Former SEC official John Reed Stark said that the XRP decision resides on shaky ground, the SEC is likely for appeal and will likely result in reversal. In the Ripple decision, the Court breaks down the Ripple offering into three categories and rules separately on each category: “Institutional sales,” “Programmatic sales,” and “Other Sales.”
With respect to category one, Ripple’s Institutional Sales of XRP to sophisticated individuals and entities pursuant to written contracts, the court held that XRP was a security when it was sold to institutional investors and thereby constituted an unlawful sale of securities. Those investors are therefore entitled to rescission, and Ripple must pay a penalty for the violation. The court also held that a jury will be needed to decide whether Ripple executives aided and abetted Ripple’s unregistered issuance.
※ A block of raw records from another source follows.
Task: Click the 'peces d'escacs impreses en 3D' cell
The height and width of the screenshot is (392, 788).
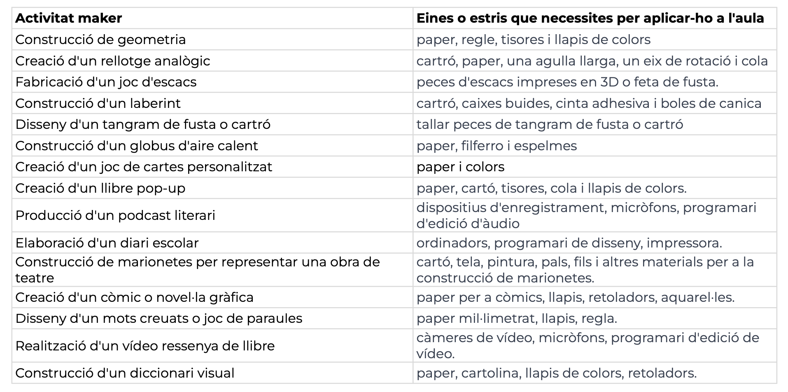Action: pyautogui.click(x=567, y=82)
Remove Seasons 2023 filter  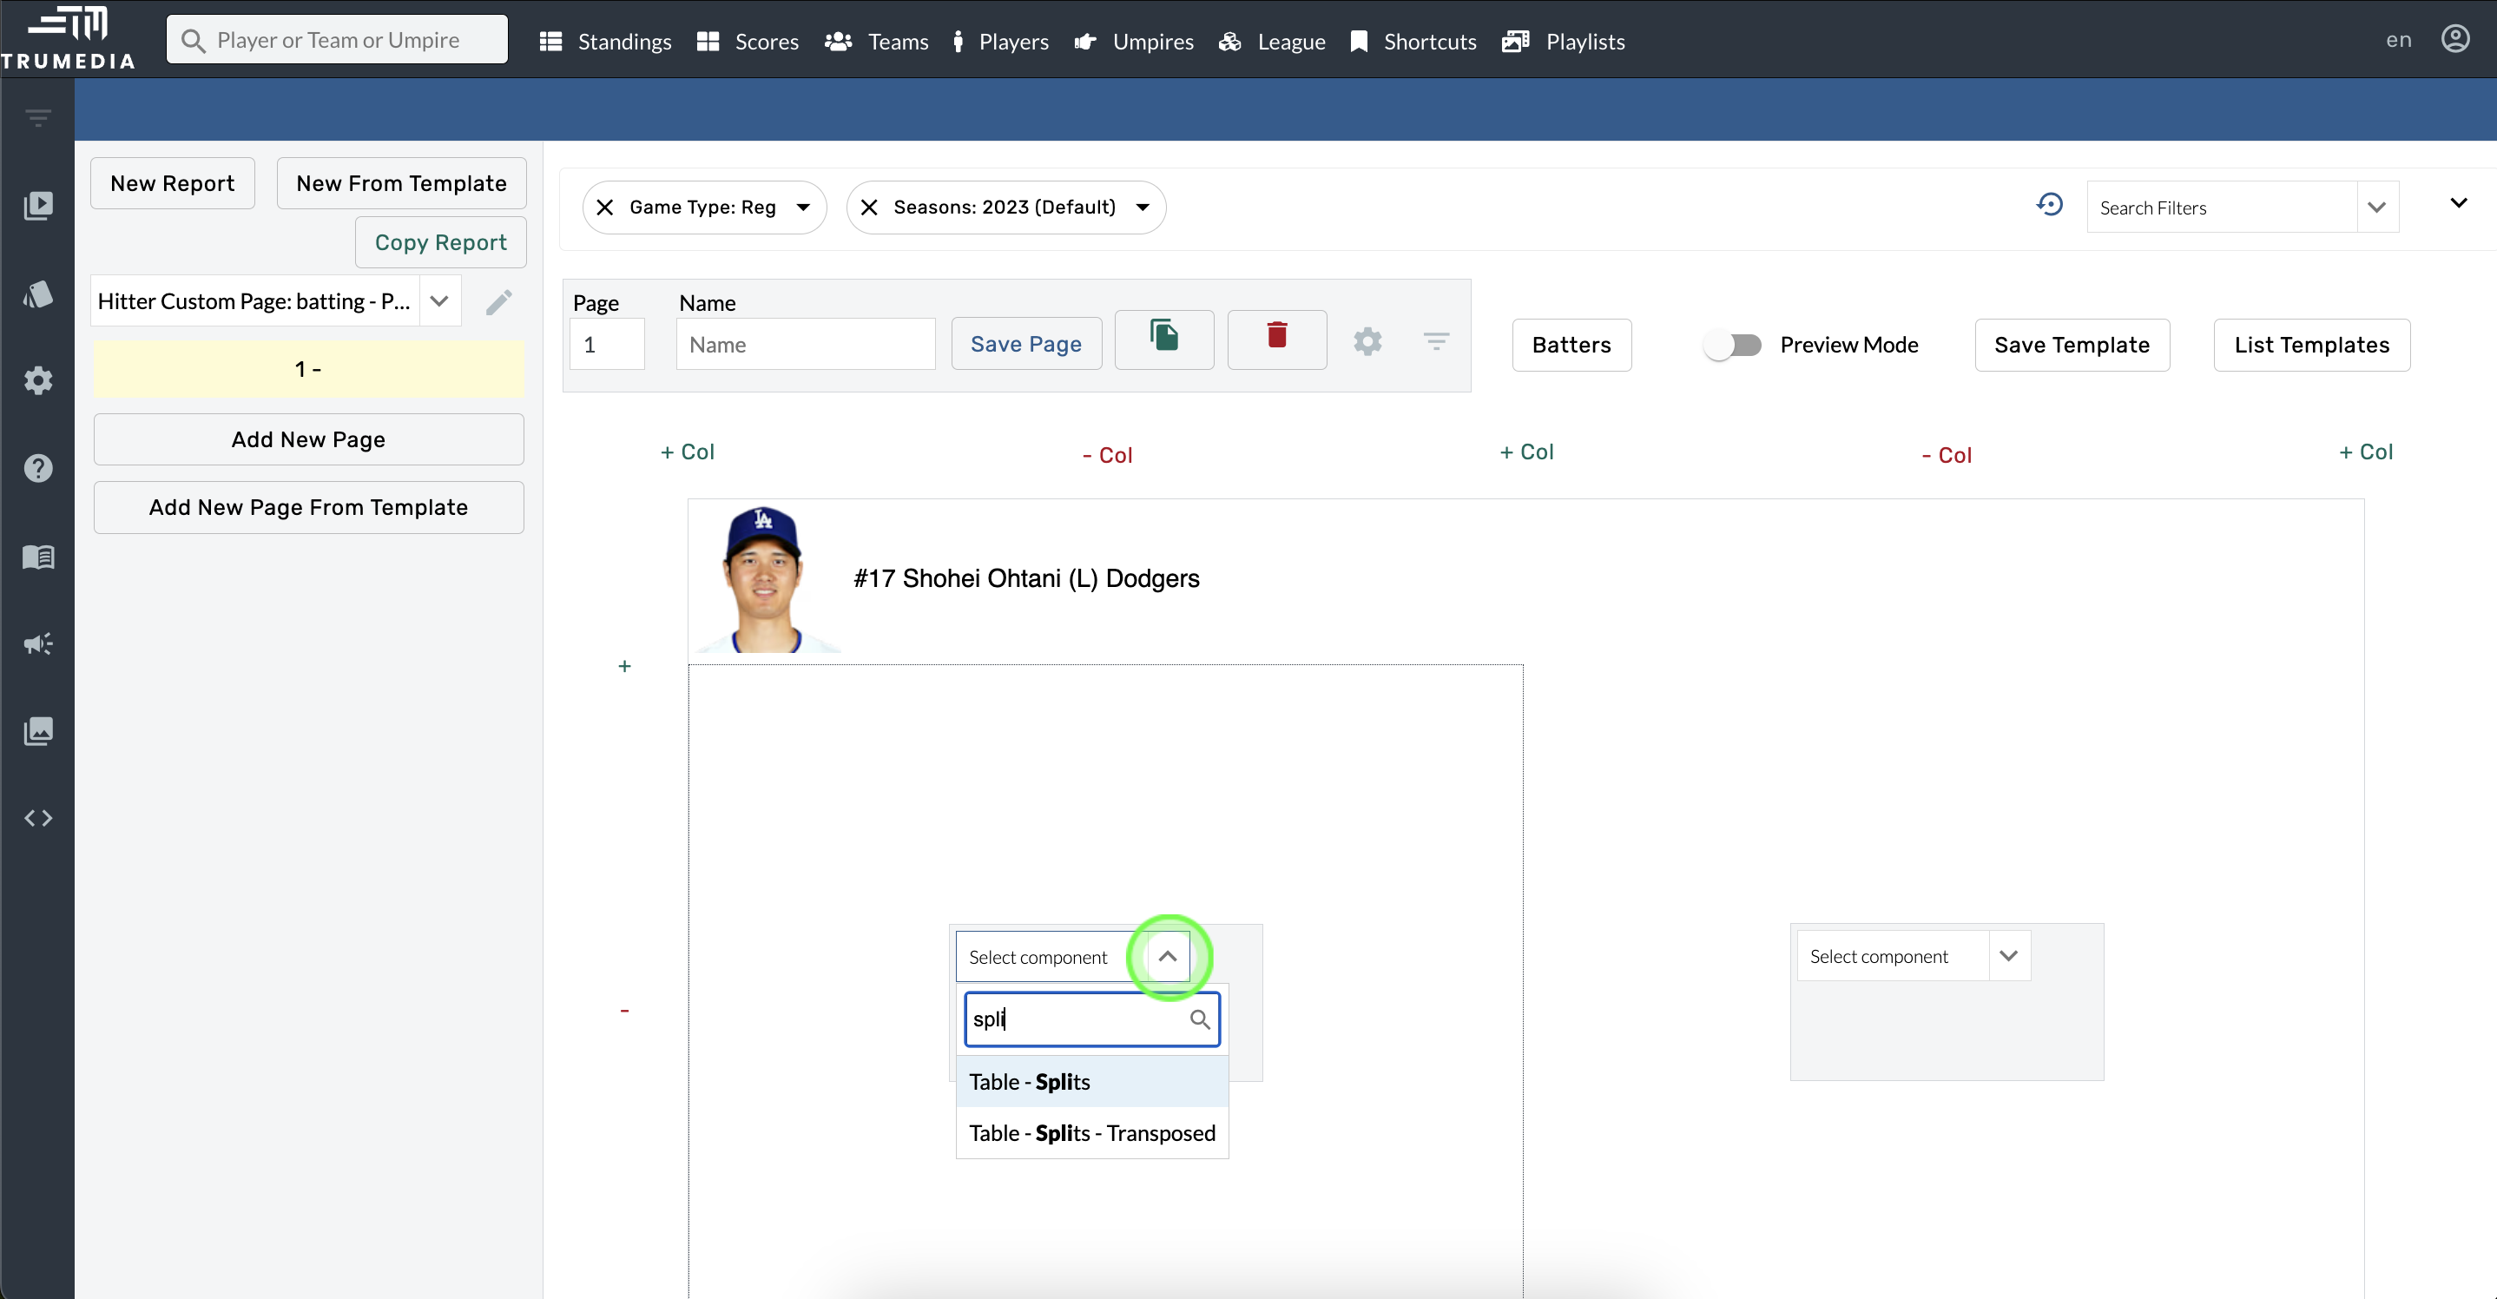pyautogui.click(x=869, y=207)
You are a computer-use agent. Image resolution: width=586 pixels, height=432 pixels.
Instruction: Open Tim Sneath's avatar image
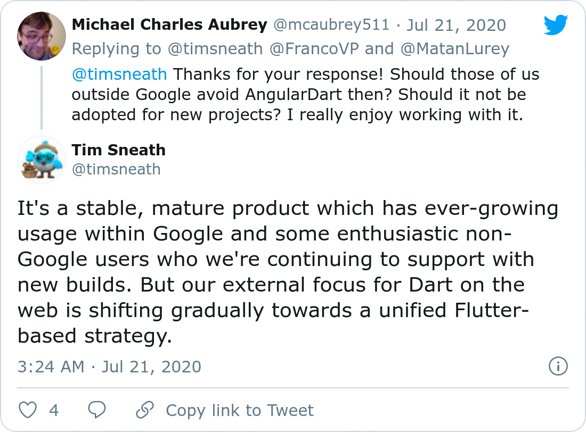click(42, 160)
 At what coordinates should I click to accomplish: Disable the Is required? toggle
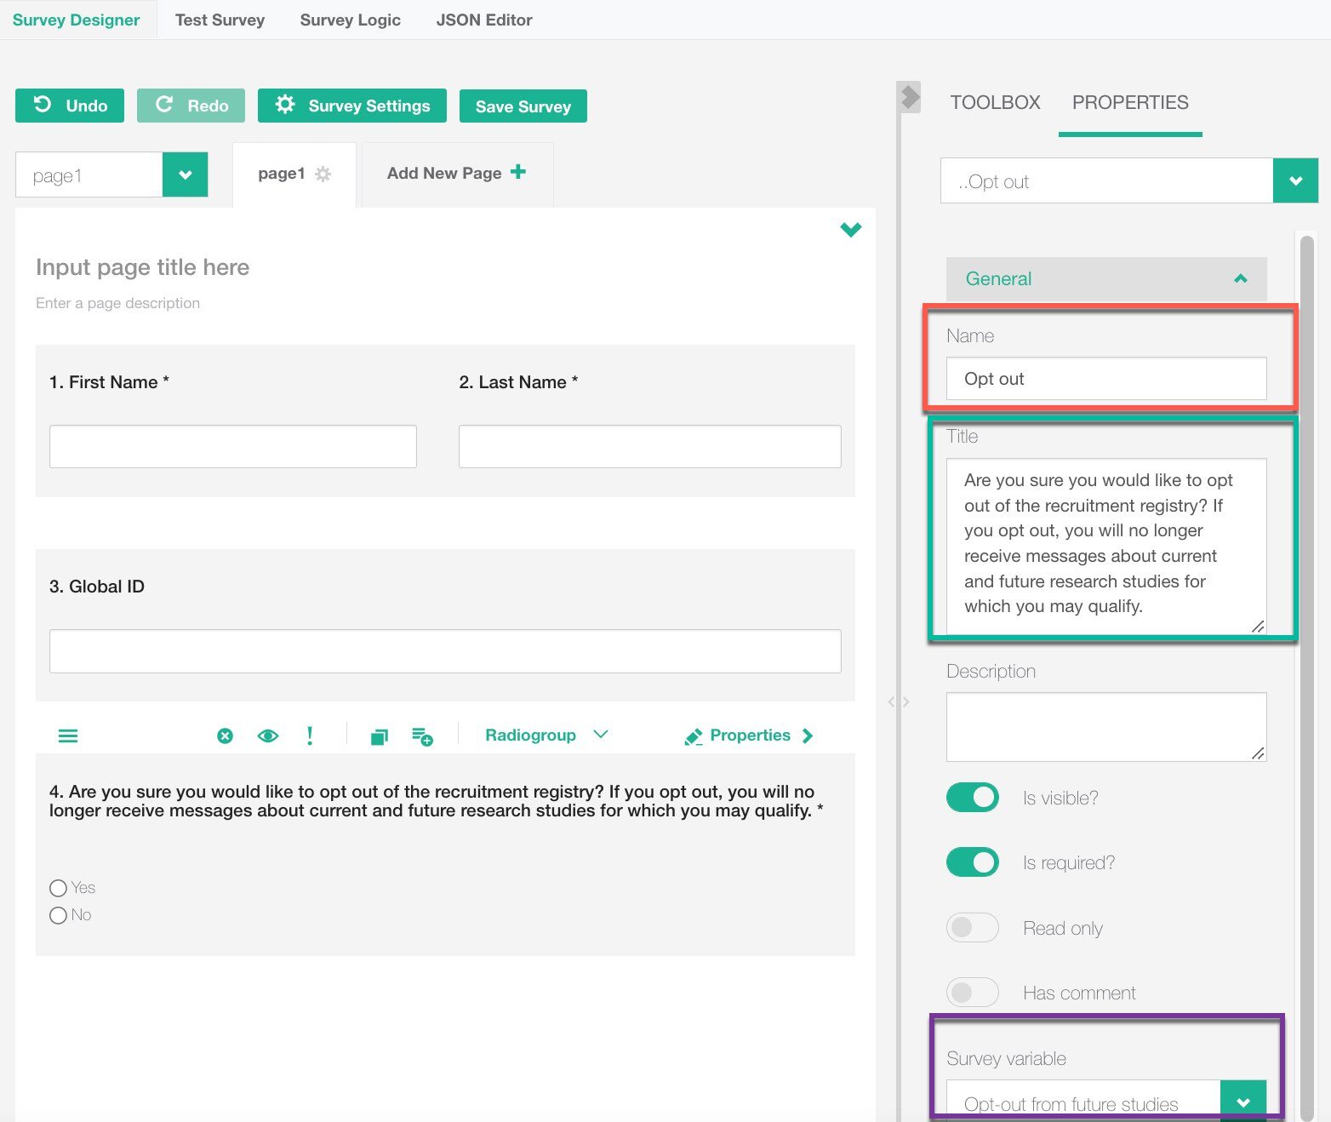(x=972, y=862)
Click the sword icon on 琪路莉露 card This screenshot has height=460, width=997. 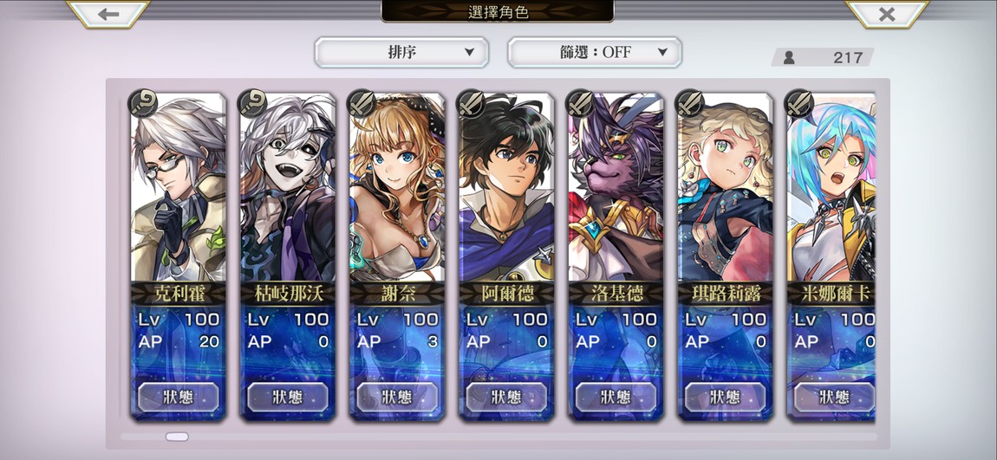[x=690, y=104]
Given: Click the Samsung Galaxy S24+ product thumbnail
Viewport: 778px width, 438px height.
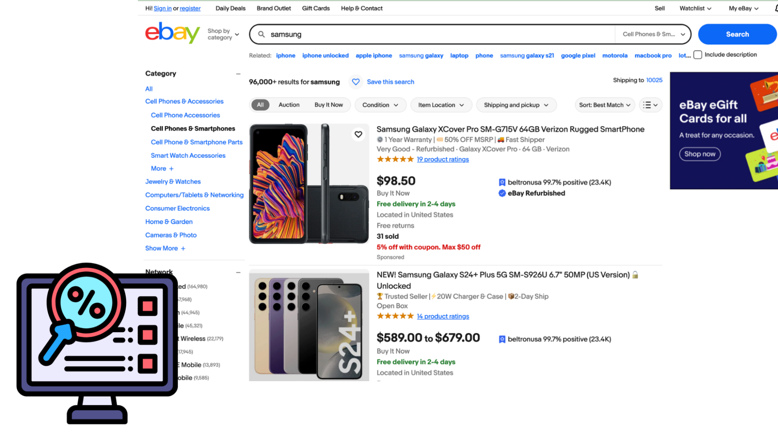Looking at the screenshot, I should 309,325.
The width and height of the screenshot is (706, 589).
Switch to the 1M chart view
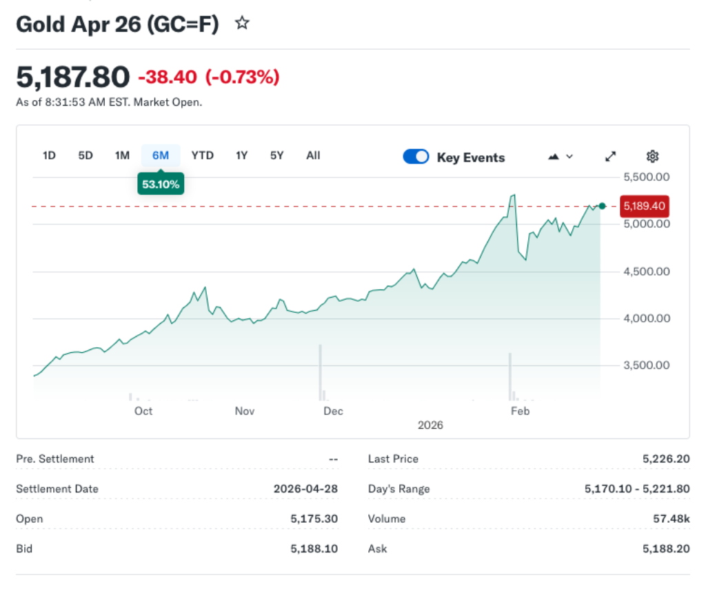pos(122,155)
With respect to category two, sales of XRP to the public (whom the Judge refers to as “programmatic buyers” on digital asset exchanges), the court held that XRP was no longer a security when the institutional investors or Ripple sold the XRP anonymously to exchanges because there was no actual privity between exchange customers and Ripple.
With respect to category three, “Other Distributions,” the Court concluded that Ripple’s Other Distributions did not constitute the offer and sale of investment contracts.
The Ripple decision is troubling on multiple fronts. The SEC’s position was that this was a traditional application of Howey, but the Ripple decision seems anathema to the SEC’s mission and authority. Moreover, the Ripple decision appears to declare that if any crypto-issuer sells their tokens through an exchange, then securities regulations do not apply because exchange customers are presumed to not know anything about the crypto-issuer.
The Ripple Court seems to hold that if an issuer does not know who is buying their token and the purchasers do not know who is selling the token, then the token is not a security, even though the issuer used the proceeds from the original, initial sales of the token to fund the issuer’s operations.
The Ripple decision grants full SEC protection and all remedies that go along with SEC violations to institutional investors, but retail investors are not granted any SEC protection at all. This seems backward to say the least. The Ripple Court appears to distinguish the IPO and trading of Apple from the ICO and trading of a token.